Toujours dans l'animation, Stan Lee et Steve Ditko mettront à l'honneur leur personnage fétiche, l'Homme-Araignée avec la série animée, Spider-Man : l'Homme-Araignée.


De manière globale, avant l'avènement du nouveau millénaire, Marvel reste très discret, et se contente d'une ou deux productions aléatoires comme Men in Black par Barry Sonnenfeld (1997) avec le duo iconique Will Smith et Tommy Lee Jones.

c) Un potentiel en mouvement

Le passage au 21ème siècle et le début du 3ème millénaire voit les adaptations Marvel remonter en puissance.
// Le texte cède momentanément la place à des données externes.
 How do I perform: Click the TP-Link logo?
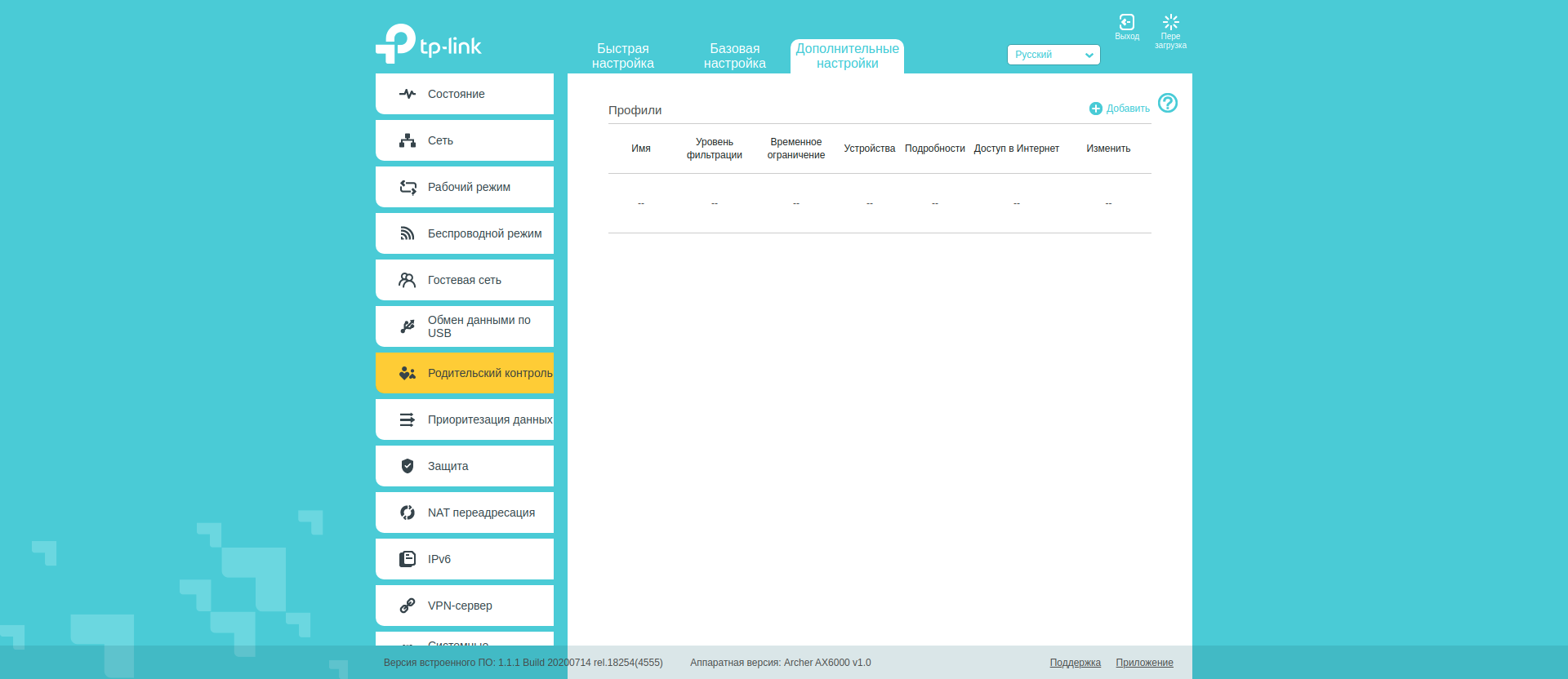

Des licences très connues, et désormais suffisamment datées comme Spider-Man ou les X-Men, sont acquis par des Studios très importants de l'industrie américaine comme Sony - pour le premier - et la Century Fox - pour les seconds -. L'impact critique et qualitatif de la trilogie de Sam Raimi (2002- 2007) ou de la saga mutante initiée par Bryan Singer convainquent les producteurs du potentiel cinématographique et industriel des super-héros dans le milieu du divertissement.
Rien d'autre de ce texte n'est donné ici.